Deuxième duo à s’élancer, Antoine Nowakowski et sa jeune Quater Girl (Quaterback), neuf ans, ont, eux, déroulé une reprise entachée de quelques fautes dans le travail au trot et au galop – dans le départ au trot, les changements de pieds au deux temps et aux temps, ainsi que les appuyers - et sortent de piste avec la moyenne de 65.326%. Bien que quelque peu déçu de cette performance, le cavalier qui participait là à son tout premier championnat a mis un point d’honneur à rester positif. « Je suis déjà très content d’être ici. Il y a beaucoup de choses à travailler, la jument était un peu tendue, et moi aussi probablement. Il y a eu des bonnes choses, mais aussi quelques fautes, sûrement trop et peut-être dues au manque d’expérience.

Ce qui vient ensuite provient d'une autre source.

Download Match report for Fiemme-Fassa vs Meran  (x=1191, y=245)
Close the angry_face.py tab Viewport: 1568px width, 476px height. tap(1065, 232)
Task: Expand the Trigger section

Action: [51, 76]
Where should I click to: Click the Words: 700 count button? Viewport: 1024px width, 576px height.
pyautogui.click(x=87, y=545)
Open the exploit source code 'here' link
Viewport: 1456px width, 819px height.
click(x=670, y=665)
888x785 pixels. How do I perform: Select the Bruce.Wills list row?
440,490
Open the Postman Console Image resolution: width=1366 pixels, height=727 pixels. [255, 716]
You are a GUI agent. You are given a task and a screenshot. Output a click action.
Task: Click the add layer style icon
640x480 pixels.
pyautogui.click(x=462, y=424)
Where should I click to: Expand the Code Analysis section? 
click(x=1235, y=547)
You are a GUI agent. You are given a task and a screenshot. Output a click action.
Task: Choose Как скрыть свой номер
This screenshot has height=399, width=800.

J’ai fait tout ce que je pouvais, la jument aussi. Alors oui, bien sûr, on s’en veut toujours, mais je vais déjà regarder ma vidéo et voir ce qui a cafouillé. La jument me donne toujours beaucoup donc je ne peux pas tout le temps être trop gourmand. Elle était bien à la détente, j’ai peut-être démarré un peu vite en piste, et j’aurais peut-être dû la cadencer un peu plus mais nous prenons de l’expérience », a déclaré Antoine Nowakowski après sa reprise. Un constat partagé par Jean Morel. « Antoine n’a pas beaucoup d’expérience, mais je pense que sa jument est un cheval d’avenir. Il n’est pas en train de remplir un contrat, il n’a jamais fait de Coupe des nations. Je l’ai choisi, j’assume et je continue à le faire. La première chose qu’il doit faire, c’est oublier cette non-performance, qu’il se remette en route en concours. Car c’est comme ça, c’est la loi du sport, et si c’était si simple on serait tous champions. Il a été très déçu, il est conscient de ce qu’il a fait, il a analysé sa reprise avec moi, il faut qu’il digère, qu’il voit avec son entraîneur, mais ce sont dans ces conditions-là qu’on voit comment sont les gens, et avec des échecs comme ça qu’on voit s’ils peuvent se relever et qu’on voit s’ils sont des sportifs. » Après ces deux premières reprises, la France se classe neuvième au provisoire.

Demain, rendez-vous dès 11h pour la deuxième partie du Grand Prix et la première remise de médailles.